# my female puppy is humping her toys...



## kimmiek915 (Oct 4, 2005)

Hello everyone!! My puppy who is now close to three months old has started to hump her toys. Is this kind of behavior normal? Does this mean that I should get her spayed? I'm so confused. I thought only male puppies did the humping. Do any of your girls go around humping things? It's kind of bad because when I take her toy away, she'll just continue on humping the air. lol...what do I do? Any ideas on how to make her stop doing this? It's kind of embarassing. I would really appreciate any feedback! =)


----------



## xfayex (Apr 4, 2005)

Its not uncommon! Although i dont have a female alot of others do and they will be able to tell you more. But i thought i would say sometimes girls are worse for the humping then boys - so no its not unusual!! 

xxxx


----------



## foxywench (Feb 7, 2005)

its definatly NOT uncommon....if your not breeding her (which anything with an est adult size under 5lbs shouldnt even be considered for breeding) then she should be spayed no matter what at about 6 months. humping is a dominance thing (it could also be pleasurable) but usually done as a show of dominance especially in females. its a very natural behaviour and youll find cushions toys and even other dogs can be subject to the humping as she shows them that shes the boss.
theres no real way to stop this behaviour while shes intact...by spaying her when the time comes it should stop or at least not happen as often. but if you dont spay her expect this to happen on a regular basis, she also as she gets older might try and dominante other dogs, which can be dangerous if the other dog is not willing to back down.

however by spaying heryou should "remove the problem"


----------



## ilovesadie (Jun 1, 2004)

My Sadie humps her bunny almost every night but that's it. She is spayed so I really don't think that spaying will make a big difference, if any at all. I think it's just a dominace thing. I don't think that it's harmful so I just let her do it. It doesn't interfere with the way that she acts towards other dogs/people.


----------



## kimmiek915 (Oct 4, 2005)

Thanks for all your replies. I just wanted to make sure that my puppy wasn't a total weirdo. I'm going to keep my fingers crossed and hope that the spay will change this behavior, because it's not very pleasant. Thanks again!! =)


----------



## rex&kostya (Aug 13, 2005)

I don't think spaying will make any difference!
My mum's chi does this with her "special friend" and she is spayed. If we don't let her have this toy she cries and carries on wanting it back!


----------



## MYCHIBABY (Apr 26, 2005)

I read on here once (don't remember where) that larger stuffed toys can contribute to the problem. If this is the case, you might try removing and replacing with smaller.


----------



## amykate (Jul 6, 2005)

Wow, I didn't know that the females did that. I read that the female version of mounting is jumping up and placing their hands on another dog's or toy's back and making it look like they wanted to play.

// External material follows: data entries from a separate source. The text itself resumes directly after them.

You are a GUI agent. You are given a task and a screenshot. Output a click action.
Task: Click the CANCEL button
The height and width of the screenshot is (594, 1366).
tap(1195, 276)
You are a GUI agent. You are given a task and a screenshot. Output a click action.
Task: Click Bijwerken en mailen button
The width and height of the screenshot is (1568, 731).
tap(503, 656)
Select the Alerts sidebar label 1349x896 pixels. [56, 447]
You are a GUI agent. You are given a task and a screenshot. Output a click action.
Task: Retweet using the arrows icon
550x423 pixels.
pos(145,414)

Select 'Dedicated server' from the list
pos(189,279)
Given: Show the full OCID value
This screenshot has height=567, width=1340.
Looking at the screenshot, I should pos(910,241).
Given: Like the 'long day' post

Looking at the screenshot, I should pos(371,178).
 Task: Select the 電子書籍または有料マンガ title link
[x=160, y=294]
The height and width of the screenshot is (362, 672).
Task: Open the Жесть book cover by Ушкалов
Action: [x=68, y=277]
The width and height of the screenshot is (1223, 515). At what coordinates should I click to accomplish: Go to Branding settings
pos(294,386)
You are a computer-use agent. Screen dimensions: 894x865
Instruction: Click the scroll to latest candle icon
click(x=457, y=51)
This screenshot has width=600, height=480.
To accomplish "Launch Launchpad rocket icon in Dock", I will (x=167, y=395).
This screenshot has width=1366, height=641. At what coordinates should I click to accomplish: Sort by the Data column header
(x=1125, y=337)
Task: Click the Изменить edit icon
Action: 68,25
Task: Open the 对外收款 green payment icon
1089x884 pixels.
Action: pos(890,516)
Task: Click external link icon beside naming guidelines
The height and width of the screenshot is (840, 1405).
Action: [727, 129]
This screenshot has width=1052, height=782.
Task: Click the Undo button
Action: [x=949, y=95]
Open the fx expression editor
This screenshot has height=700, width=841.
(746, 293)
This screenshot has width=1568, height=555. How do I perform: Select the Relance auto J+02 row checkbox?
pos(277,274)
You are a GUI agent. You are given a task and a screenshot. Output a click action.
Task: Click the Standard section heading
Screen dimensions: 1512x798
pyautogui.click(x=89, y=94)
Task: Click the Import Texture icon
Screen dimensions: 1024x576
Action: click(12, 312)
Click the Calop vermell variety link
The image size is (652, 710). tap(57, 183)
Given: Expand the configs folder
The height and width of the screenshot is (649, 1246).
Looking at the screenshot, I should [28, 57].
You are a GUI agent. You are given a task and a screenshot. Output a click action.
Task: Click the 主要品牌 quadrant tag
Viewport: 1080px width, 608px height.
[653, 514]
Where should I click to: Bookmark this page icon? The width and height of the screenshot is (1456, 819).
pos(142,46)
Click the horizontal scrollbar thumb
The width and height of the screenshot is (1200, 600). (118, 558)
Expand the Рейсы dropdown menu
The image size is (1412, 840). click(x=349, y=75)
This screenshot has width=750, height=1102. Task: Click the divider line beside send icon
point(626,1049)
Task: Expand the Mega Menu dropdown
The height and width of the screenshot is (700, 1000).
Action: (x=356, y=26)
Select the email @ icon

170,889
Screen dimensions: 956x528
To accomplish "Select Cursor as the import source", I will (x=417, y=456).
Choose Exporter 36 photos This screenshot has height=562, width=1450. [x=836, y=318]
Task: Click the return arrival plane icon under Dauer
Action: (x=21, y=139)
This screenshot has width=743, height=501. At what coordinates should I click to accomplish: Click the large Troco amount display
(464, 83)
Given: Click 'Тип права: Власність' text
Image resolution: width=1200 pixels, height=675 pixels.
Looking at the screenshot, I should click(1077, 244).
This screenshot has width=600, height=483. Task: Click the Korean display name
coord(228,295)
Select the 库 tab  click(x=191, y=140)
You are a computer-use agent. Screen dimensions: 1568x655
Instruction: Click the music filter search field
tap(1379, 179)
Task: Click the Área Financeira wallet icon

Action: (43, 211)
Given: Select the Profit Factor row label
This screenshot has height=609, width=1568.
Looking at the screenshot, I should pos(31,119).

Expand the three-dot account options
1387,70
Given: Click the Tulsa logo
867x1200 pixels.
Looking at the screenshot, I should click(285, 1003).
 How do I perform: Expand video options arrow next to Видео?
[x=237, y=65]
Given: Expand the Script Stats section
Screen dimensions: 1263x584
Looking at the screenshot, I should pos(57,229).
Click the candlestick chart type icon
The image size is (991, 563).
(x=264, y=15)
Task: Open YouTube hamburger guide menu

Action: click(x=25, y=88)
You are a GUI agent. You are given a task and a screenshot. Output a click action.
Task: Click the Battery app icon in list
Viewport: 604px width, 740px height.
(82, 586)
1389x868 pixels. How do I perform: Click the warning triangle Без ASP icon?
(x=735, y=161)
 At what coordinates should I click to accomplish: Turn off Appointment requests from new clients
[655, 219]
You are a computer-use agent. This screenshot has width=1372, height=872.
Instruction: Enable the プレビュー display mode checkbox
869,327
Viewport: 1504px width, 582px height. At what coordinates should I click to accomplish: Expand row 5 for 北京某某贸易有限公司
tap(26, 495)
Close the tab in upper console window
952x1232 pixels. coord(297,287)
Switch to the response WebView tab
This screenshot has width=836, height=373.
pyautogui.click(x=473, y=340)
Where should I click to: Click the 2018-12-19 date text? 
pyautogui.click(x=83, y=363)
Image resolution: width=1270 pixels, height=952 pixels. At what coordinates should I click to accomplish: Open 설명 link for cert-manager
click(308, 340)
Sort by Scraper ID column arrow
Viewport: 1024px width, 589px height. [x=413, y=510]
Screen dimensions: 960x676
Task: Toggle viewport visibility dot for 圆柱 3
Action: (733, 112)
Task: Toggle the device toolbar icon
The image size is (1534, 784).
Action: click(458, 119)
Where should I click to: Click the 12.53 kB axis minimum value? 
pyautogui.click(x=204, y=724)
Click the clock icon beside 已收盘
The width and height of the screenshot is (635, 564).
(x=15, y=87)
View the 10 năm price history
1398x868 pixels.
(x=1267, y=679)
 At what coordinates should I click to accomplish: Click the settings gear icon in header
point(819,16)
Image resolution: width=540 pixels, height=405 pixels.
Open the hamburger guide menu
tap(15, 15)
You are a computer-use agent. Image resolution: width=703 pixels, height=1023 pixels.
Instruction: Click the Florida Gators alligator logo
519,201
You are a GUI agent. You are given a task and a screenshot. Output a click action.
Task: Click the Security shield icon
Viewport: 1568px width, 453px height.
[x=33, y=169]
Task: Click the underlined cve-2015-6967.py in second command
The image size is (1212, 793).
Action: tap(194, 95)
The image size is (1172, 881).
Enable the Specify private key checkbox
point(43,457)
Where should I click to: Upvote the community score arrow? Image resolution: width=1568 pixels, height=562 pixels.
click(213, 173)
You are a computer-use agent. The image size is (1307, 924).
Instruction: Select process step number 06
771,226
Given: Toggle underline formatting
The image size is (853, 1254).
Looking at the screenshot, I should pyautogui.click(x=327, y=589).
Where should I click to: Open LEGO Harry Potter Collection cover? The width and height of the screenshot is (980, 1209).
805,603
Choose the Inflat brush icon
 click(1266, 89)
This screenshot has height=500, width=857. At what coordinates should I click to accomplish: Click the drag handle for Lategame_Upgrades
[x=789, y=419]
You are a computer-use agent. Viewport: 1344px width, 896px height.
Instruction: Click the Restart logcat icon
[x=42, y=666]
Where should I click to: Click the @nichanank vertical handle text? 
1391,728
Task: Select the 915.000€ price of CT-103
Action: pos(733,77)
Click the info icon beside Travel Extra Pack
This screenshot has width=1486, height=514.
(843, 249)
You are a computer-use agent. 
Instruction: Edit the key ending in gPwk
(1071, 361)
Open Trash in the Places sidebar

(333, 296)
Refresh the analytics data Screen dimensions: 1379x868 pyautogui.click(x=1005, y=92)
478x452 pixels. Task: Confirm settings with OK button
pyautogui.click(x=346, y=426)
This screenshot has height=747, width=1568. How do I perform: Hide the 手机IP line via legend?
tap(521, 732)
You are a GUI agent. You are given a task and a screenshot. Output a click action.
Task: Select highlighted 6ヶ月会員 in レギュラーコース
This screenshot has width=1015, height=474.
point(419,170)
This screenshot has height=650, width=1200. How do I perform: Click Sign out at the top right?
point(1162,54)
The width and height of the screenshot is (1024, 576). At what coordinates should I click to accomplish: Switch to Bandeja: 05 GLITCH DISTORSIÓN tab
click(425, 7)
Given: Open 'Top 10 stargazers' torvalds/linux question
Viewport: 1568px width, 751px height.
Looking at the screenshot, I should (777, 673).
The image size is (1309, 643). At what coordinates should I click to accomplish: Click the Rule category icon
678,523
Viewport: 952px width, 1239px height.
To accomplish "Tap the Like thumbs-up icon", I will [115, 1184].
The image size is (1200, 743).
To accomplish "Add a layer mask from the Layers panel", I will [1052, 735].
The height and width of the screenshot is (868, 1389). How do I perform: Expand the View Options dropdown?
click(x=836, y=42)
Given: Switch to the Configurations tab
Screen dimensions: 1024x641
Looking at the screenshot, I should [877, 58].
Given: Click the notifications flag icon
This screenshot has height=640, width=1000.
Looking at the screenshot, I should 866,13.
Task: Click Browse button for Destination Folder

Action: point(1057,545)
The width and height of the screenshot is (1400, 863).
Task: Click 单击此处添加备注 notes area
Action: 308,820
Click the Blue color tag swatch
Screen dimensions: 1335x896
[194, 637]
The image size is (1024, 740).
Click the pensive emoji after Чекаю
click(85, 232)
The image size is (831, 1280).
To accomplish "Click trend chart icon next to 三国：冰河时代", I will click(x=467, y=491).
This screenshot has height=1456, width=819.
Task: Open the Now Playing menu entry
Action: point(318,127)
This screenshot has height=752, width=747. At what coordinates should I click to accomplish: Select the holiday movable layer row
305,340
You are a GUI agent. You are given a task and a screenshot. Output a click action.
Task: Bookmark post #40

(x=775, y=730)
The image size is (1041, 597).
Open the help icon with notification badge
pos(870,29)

That was just a big dominance thing, though.


----------



## LuvMyChi (Aug 8, 2005)

My Mom has a spayed 4 yr old yorkie/chi mix and she has always humped things. She always tried to do it to a persons foot. :roll:


----------



## ChihuaMomma202 (Sep 30, 2005)

My Fiona does that but only to John's arm or her toy bear. I think its fine we just shove her off..lol


----------



## Miellie (Sep 5, 2005)

It's got absolutely nothing to do with sex or anything like that. She is only doing it to demonstrate her dominance. Miellie is also three months now and she does it too. I sometimes gently push her aside or off the toy to establish my dominance! Although I don't know if it helps!


----------



## kimmiek915 (Oct 4, 2005)

Thanks for all your replies! She seems to be doing this more often now. She will be three months old in three days, and I guess I was just hoping this behavior would go away once I got her spayed, but I guess not. I will just continue to push her off her toys, but it's really funny because when I push her off her toys, she just humps the air instead. She's a funny girl. Anyways, thanks for all your advice!! =)


----------